*** Begin section ***

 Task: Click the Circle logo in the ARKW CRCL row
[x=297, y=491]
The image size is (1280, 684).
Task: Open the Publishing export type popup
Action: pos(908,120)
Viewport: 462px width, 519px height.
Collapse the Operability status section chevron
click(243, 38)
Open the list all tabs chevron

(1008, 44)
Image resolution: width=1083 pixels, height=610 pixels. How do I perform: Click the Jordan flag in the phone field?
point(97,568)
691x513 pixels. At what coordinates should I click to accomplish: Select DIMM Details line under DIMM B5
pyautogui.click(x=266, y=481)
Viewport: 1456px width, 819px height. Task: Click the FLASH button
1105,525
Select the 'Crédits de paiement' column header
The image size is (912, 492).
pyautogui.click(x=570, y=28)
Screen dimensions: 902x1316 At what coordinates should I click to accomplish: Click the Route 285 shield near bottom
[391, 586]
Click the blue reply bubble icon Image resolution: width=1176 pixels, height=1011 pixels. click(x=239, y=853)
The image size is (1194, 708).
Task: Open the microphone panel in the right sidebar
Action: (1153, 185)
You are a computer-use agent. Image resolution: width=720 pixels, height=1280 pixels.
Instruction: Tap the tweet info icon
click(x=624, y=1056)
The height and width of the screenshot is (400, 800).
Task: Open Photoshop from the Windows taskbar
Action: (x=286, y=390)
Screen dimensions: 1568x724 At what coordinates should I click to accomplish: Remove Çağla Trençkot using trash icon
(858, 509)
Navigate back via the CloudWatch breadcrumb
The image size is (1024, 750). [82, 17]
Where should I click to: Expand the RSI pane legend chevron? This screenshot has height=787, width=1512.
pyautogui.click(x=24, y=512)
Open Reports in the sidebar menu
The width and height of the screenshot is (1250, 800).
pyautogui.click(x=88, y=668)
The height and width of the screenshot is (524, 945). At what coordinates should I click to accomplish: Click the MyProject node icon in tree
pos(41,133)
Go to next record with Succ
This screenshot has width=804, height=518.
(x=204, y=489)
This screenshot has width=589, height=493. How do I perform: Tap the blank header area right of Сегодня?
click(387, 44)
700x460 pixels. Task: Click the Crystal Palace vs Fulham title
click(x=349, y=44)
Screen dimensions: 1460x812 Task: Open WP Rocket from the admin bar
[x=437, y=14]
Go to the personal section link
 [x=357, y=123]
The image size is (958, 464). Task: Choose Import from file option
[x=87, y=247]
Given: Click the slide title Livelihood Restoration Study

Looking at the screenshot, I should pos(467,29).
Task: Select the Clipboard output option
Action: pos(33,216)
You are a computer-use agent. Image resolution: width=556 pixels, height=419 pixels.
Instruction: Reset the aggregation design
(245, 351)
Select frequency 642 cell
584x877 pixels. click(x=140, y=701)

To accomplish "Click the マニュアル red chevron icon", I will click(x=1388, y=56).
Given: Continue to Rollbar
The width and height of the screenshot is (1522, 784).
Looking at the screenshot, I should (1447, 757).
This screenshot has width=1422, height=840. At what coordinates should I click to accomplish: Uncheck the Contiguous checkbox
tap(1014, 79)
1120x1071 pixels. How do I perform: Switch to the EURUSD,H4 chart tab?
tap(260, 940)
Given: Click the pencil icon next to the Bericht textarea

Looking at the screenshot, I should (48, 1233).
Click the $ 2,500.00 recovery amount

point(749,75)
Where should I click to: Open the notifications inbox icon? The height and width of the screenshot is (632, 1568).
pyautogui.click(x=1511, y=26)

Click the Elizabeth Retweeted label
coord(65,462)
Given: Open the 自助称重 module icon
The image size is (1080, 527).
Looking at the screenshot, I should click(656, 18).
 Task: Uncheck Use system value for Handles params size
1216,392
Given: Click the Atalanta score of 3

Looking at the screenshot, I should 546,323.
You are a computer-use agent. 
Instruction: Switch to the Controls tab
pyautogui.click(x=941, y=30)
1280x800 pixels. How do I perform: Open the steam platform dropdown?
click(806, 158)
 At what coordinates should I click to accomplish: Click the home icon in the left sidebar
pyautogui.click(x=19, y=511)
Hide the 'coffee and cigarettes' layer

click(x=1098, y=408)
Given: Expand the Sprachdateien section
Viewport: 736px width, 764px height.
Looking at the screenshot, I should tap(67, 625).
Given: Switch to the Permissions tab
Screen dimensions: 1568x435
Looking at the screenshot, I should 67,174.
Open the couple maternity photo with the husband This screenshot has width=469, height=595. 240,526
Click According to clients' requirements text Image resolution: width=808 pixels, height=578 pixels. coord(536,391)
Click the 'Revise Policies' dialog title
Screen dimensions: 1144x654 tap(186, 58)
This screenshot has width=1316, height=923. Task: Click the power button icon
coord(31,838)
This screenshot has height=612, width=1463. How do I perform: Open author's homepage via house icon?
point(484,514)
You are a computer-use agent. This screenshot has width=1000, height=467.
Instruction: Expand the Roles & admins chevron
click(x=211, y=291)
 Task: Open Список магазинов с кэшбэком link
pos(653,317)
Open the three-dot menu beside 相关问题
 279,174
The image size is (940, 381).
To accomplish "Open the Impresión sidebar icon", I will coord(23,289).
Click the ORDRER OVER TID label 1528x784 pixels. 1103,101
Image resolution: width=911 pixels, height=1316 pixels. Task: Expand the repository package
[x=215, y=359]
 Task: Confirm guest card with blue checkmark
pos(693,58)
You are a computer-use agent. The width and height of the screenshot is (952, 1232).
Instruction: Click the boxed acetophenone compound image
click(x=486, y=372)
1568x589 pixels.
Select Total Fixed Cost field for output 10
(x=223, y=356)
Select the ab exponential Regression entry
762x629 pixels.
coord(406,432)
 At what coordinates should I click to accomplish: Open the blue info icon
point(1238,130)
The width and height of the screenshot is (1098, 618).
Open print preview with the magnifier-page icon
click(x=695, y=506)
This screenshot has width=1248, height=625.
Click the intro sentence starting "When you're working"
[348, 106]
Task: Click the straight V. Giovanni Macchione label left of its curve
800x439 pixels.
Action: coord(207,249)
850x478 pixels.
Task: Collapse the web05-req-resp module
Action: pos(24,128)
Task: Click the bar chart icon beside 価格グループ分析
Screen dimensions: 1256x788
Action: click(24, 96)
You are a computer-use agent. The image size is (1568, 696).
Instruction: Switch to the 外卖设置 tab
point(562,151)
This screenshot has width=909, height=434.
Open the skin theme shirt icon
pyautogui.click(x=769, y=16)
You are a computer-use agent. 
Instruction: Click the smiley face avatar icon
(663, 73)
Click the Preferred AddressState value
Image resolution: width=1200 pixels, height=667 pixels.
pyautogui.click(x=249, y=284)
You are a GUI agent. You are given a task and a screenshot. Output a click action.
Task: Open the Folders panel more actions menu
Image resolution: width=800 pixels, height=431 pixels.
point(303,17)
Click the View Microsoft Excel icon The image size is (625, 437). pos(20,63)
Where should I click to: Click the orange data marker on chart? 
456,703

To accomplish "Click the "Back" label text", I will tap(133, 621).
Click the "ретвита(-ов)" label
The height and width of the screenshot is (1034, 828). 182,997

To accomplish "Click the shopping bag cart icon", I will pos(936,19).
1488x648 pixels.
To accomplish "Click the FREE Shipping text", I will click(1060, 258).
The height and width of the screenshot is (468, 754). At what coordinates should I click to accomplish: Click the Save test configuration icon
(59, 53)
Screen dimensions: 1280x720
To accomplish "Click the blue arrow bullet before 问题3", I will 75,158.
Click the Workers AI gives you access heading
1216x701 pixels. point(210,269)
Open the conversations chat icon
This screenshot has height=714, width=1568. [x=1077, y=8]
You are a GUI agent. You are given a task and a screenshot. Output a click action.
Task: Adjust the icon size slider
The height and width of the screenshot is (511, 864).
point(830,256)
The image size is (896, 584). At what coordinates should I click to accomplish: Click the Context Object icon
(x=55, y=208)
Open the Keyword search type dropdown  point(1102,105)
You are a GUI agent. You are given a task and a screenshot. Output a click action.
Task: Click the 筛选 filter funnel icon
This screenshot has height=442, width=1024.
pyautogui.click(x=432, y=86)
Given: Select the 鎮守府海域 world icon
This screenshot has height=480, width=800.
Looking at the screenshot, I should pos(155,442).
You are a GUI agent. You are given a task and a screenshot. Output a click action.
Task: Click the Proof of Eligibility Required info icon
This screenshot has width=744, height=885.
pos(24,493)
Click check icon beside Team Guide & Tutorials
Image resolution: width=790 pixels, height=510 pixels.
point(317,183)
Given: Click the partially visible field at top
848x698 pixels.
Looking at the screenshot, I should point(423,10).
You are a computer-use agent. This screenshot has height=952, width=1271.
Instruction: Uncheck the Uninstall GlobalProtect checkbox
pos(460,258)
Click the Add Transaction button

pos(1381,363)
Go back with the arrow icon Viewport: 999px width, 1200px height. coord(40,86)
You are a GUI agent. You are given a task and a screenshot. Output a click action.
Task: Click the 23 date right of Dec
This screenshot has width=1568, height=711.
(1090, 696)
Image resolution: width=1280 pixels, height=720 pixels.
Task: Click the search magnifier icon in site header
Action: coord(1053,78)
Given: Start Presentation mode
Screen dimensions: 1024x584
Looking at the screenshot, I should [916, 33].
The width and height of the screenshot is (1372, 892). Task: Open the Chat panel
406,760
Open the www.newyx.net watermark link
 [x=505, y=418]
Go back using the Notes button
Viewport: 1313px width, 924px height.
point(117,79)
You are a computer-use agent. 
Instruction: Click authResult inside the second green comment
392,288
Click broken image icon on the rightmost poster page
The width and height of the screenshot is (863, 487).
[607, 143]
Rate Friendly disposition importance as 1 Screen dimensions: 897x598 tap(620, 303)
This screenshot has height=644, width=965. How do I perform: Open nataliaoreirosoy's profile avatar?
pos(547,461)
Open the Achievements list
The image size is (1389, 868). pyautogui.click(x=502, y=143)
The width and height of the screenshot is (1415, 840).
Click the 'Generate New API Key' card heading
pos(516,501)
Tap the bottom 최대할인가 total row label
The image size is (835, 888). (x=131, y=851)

*** End section ***

- **Task brief**: Give back, exactly as written, the stretch from the line with "Task: Click the 23 date right of Dec" through the line with "Rate Friendly disposition", and no other lines from the records above.

- **Response to the task**:
Task: Click the 23 date right of Dec
This screenshot has width=1568, height=711.
(1090, 696)
Image resolution: width=1280 pixels, height=720 pixels.
Task: Click the search magnifier icon in site header
Action: coord(1053,78)
Given: Start Presentation mode
Screen dimensions: 1024x584
Looking at the screenshot, I should [916, 33].
The width and height of the screenshot is (1372, 892). Task: Open the Chat panel
406,760
Open the www.newyx.net watermark link
 [x=505, y=418]
Go back using the Notes button
Viewport: 1313px width, 924px height.
point(117,79)
You are a computer-use agent. 
Instruction: Click authResult inside the second green comment
392,288
Click broken image icon on the rightmost poster page
The width and height of the screenshot is (863, 487).
[607, 143]
Rate Friendly disposition importance as 1 Screen dimensions: 897x598 tap(620, 303)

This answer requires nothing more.